George's vocals range wide both in pitch and feel Andrew's guitar work is rarely less than effective, but it is the overall confidence of the arrangements and the apparently effortless momentum they achieve throughout which impresses most. The only reservation is that the whole thing is perhaps a little too polite, too clean and tidy, so that some of the hip rap exchanges come over sounding a mite forced.
If you're looking for a party record you could do worse than to get, get, get on down to your local record shop, pick up a copy of Fantastic and dance the night away.
Peter Owens.

Sounds. 02.07.1983.
I remember making Wham! Rap Single Of The Week and looking all around and into the sleeve of the 12" single for any clues that might solve, as it was then, the mysrery of Wham!
If they were English as Epic claimed, they had to be nuclear physicits doing a project course of Making An Authentic English Dance Music - nothing less than boffins would have made a sound that natural and cohesive. Even after certifying the Wham! Rap a dance classic, I searched for cracks in its brilliant arrangement, some embarrassing glimpses of (unsoulful) English stiffness. Of course there were none, and I'd forgotten - or didn't quite know and Fantastic shoots it home now - that there was a reason for this music sounding fresh as well as Swiss watch-tight : for the boys enjoy what they do.

> **Directives**
A – In the Wham! reviews, which single did the Sounds reviewer make Single Of The Week?
B – Carry the Wham! reviews forward from the point where they end.

> **Collected material**
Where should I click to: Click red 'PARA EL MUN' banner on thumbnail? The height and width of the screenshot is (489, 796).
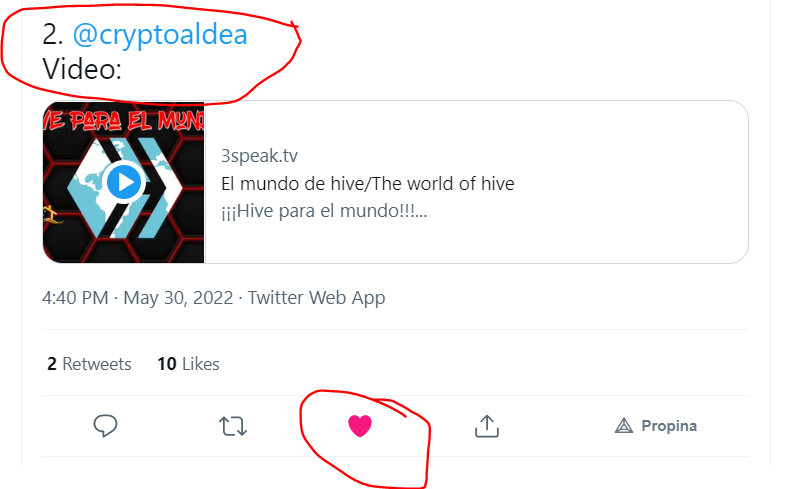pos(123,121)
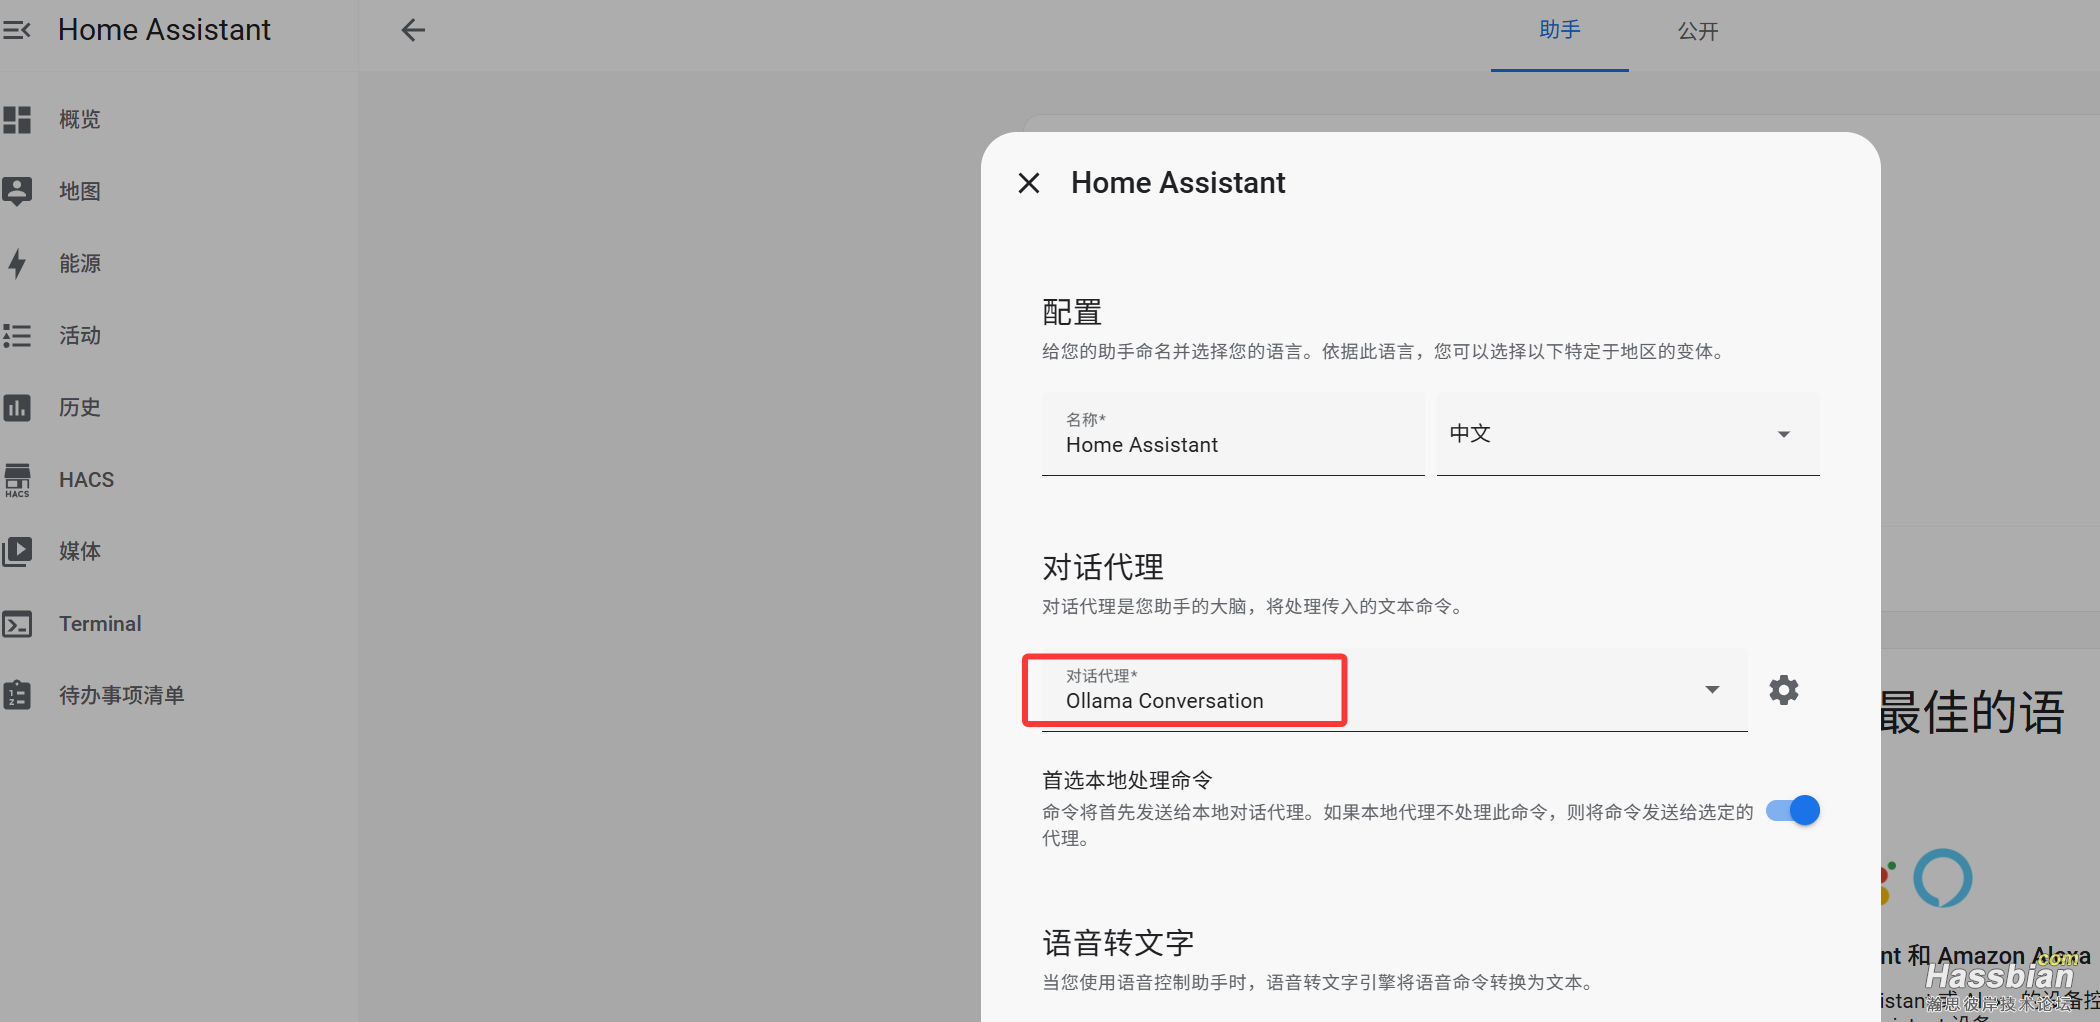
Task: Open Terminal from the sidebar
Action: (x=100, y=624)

> **Answers to the tasks**
A – Wham! Rap

B –
Fantastic is a stunner. Eight tracks that show Geroge and Andrew enjoying what they do with a total vengeance. The only thing I'm suspicious of now is if they've moved Watford, Herts to Watford, Philadelphia, thus granting the dance terror twins an otherwise impossible fifty years of dance music heritage.
Fantastic oozes panache, a handling of the soulful dance style that is ridiculously easy sounding. The last dance music genuinely 'hit the streets' in the same way as Fantastic will, and those three Wham! 45s have done already, was the Jackson 5 way back when Michael was a tot and ABC amazed us with a freshness that's never quite been recaptured since for me by black artists.
Wham! do just that, and show that 'the streets' are the right place for their dance music. For Wham! are punky, not (jaded, exotic) funky. They are more at home On The Waterfront as opposed to at the cocktail bar or on the clothes horse. Fantastic - corny as it sounds but true - is a great summer '83 coda to the post-Election depression. It fairly hums along.
From Bad Boys on (where have you last heard opening horns that good ?!), tha pace is a steady 100mph without a single stop for lachrymose reflection. Wham! on Fantastic take you by the throat and hurl you onto the dance floor. If you don't respond, you must write for Melody Maker ; this is white heat disco. If jane Fonda used this on her work-out record, her followers would end up as pieces of shrivelled charcoal. Wham! don't take any prisoners.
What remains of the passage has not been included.